武昭達が中学2年生の夏休み………
「よいしょっと……到着したけど………武昭は……」
「何とか………大丈夫………ウップ……」
新幹線から武昭と唯が降りたが武昭は乗り物酔いをしていた。
「今は強がらなくて良いよ………ほら………肩貸してあげるから………」
「あぁ………悪いな………唯………」
「気にしないで………武昭の
うーんと……確か………あっ、百ちゃん………」
「唯さん!武昭さん!……どうしたんですか!?」
唯が待ち合わせをしていた百を見つけて声をかけると近くに駆け寄って来たが
武昭を見て驚いた。
「うーんとね……武昭は、ちょっと乗り物酔いしちゃったんだ……」
「そうですか!では、すぐに私の家へ向かいましょう!こちらです!!」
武昭と唯が百に連れて来られた場所には黒いリムジンがあり、それを見た武昭と唯は軽く顔を引きつらせた。

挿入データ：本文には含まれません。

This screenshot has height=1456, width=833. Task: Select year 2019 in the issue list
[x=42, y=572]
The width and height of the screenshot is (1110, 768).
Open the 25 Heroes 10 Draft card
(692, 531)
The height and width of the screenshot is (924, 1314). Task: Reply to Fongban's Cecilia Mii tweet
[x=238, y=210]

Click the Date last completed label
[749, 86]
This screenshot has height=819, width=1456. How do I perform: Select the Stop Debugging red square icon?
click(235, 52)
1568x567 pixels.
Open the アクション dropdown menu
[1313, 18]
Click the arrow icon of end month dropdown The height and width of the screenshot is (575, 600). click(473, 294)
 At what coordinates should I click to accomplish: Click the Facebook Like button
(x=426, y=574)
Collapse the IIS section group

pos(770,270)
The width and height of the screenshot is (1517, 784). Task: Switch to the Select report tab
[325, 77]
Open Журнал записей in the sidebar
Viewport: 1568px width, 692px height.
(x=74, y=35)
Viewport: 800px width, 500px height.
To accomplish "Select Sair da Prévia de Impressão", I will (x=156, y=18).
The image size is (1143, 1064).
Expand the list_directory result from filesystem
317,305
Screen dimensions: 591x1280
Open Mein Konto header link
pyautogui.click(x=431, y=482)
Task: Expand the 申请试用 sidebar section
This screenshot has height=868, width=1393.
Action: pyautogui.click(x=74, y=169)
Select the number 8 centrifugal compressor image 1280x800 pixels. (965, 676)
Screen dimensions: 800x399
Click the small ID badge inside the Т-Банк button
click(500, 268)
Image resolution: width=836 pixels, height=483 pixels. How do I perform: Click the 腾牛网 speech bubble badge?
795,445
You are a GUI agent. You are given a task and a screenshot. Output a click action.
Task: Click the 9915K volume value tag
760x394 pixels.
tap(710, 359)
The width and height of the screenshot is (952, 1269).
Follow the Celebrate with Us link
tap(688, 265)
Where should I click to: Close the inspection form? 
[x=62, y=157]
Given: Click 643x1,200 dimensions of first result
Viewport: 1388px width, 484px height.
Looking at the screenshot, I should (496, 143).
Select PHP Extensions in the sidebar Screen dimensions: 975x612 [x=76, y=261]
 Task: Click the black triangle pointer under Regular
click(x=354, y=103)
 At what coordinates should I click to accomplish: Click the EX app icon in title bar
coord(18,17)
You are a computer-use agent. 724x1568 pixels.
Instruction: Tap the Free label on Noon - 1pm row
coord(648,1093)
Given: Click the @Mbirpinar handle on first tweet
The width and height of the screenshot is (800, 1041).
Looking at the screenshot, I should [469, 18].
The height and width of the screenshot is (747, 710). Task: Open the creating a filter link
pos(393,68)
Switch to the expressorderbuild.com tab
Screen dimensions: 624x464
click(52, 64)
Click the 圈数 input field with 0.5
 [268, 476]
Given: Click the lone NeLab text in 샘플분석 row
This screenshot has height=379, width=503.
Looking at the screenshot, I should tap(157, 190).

「えっと……百さん?………ここから歩いて行くと言うのは………」
「大丈夫ですわ!この車は最高級の衝撃吸収機能を備えているので快適な乗り心地となってます!!」
「ハハハ……じゃあ………お言葉に甘えて………乗ろう?武昭………」
「あ、あぁ……そうだな………」
武昭と唯は観念した様な表情でリムジンに乗った。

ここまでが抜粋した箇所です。